Here’s a situation. A contractor has a large fixed-price contract to develop a major system (hardware and software) that’s crucial to the client’s business. The project is in serious difficulty. Contracted deliverables to date have been of poor quality and late. Lots of software has been developed but there are severe test and integration problems. Hardware from a subcontractor is also late, exacerbating the difficulties. The client has constructed a new building which has been sitting idle for six months waiting for the new system to be installed. They are threatening punitive litigation. The project is causing the contractor significant, company-level, financial damage and resolving the situation has become a business-critical issue. Client and contractor executives have agreed that the contractor has one last chance to deliver the system and avoid litigation, ostensibly because unrelated matters within the client’s wider enterprise have delayed for some months when the building must become operational.

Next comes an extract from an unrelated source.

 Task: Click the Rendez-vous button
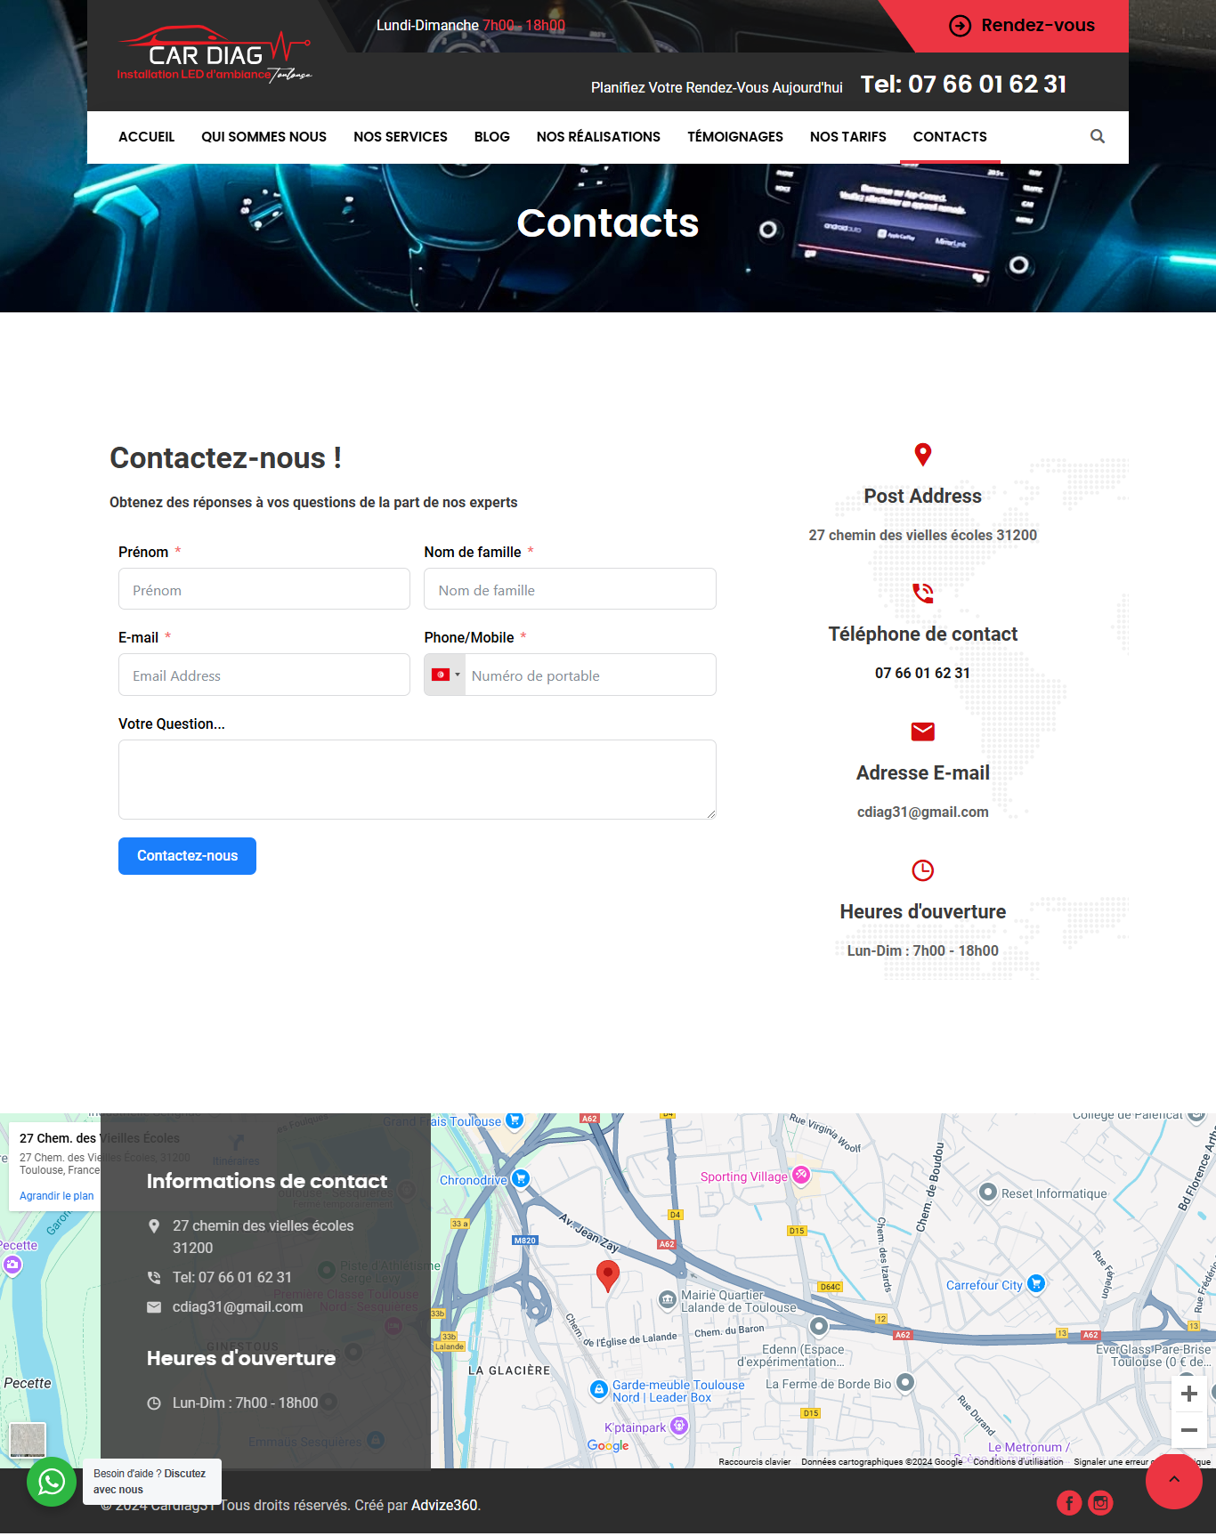coord(1022,26)
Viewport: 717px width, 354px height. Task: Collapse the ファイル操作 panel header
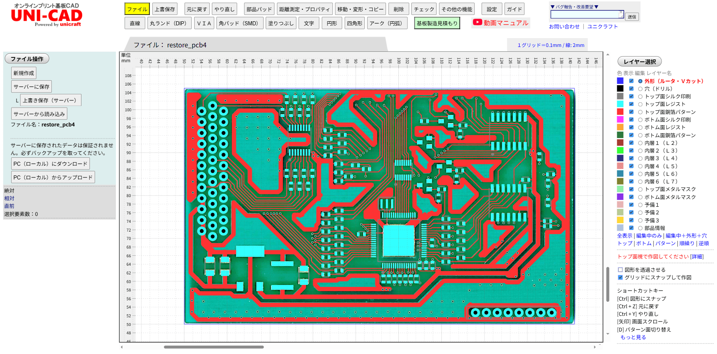[27, 59]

If you, an employee of the contractor not associated with the project, were asked to ‘Do what’s necessary to fix this fast’, what would your reaction be? The Badger once pitched this scenario and question to a group of IT sector project managers. Their responses were interesting. Most of those with cost-plus project management experience said they wouldn’t take on the challenge because being associated with a problem project might damage their career prospects. Others said they’d accept the challenge but only if it were accepted that their need to review the project, establish committees, and rebuild stakeholder management meant it was unlikely the project could be ‘fixed fast’.
Only one person, someone who had run a couple of modest fixed-price contracts, said unequivocally that they’d take the challenge. When the Badger asked them why, their response was – ‘If you’ve successfully run software and hardware intensive fixed price projects then you’ve learned that you’re a highly focused, demanding, disciplined and decisive individual with limited patience. You’ve learned that you need to be respected by your team and your client but not necessarily liked. You’ve learned the importance of dynamism, belief, team spirit, and having a positive attitude, and the importance of looking forward and taking speedy action to head off emerging threats to success. You’ve also learned that decisions must be good ones but not necessarily popular, and that ‘No’ is an immensely powerful word. Having learned all this, taking on the turnaround of a seriously troubled project threatening the company seems like a great personal opportunity rather than a foolhardy thing to do’.
The Badger smiled. Here was a kindred spirit! Fixing troublesome projects is always a challenge and a great opportunity to expand one’s capabilities. The contrast in attitude between those with cost-plus and fixed-price contract PM backgrounds was stark. If you were asked to ‘Do what’s necessary to fix this fast’ today, would you be up for the challenge?